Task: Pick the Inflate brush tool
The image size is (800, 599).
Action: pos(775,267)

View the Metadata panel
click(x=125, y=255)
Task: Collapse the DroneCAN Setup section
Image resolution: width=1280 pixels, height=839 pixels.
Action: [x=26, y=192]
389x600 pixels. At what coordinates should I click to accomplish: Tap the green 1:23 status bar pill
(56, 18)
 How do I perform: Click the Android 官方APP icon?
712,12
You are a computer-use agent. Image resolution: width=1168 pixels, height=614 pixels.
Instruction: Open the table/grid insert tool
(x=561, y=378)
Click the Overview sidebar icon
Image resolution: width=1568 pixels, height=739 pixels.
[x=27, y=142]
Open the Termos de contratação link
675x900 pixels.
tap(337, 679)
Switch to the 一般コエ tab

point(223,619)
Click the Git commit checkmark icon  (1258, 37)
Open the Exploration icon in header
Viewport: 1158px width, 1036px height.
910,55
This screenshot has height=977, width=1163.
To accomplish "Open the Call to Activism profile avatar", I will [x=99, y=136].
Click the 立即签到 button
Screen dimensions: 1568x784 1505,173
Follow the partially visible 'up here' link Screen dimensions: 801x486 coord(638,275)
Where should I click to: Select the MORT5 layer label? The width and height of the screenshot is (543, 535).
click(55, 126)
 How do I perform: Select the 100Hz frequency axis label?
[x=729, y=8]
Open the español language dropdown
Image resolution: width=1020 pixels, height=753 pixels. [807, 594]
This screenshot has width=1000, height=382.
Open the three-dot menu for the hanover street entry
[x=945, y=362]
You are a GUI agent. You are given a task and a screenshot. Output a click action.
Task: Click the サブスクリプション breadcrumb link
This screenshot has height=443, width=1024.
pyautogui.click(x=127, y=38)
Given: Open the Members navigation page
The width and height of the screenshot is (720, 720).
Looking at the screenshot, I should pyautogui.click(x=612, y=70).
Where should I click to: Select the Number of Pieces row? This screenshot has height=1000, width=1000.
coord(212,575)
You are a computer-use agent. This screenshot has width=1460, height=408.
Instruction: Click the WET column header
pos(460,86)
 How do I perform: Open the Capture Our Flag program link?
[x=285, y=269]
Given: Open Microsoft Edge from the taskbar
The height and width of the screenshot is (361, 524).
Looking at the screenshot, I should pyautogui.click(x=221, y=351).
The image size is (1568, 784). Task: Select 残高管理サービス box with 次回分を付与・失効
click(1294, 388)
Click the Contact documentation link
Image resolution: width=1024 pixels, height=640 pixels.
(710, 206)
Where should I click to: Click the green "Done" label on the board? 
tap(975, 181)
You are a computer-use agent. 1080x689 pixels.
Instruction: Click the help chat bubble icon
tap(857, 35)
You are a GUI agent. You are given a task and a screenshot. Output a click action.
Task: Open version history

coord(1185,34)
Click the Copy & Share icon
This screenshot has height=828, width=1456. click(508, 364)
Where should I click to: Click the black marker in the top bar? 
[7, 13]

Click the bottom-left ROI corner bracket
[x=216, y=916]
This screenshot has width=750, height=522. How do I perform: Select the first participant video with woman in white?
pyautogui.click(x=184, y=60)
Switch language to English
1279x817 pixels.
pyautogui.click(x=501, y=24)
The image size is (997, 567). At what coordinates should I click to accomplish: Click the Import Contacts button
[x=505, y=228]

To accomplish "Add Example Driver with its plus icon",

_TASK REQUIREMENTS_
In the entries above, find each line that includes the string "agent" and copy it.

_EXERCISE OUTPUT_
You are a computer-use agent. Image resolution: width=1168 pixels, height=614 pixels.
You are a GUI agent. You are given a task and a screenshot. Output a click action.
You are a computer-use agent. This screenshot has width=1460, height=408.
You are a computer-use agent. 1080x689 pixels.
You are a GUI agent. You are given a task and a screenshot. Output a click action.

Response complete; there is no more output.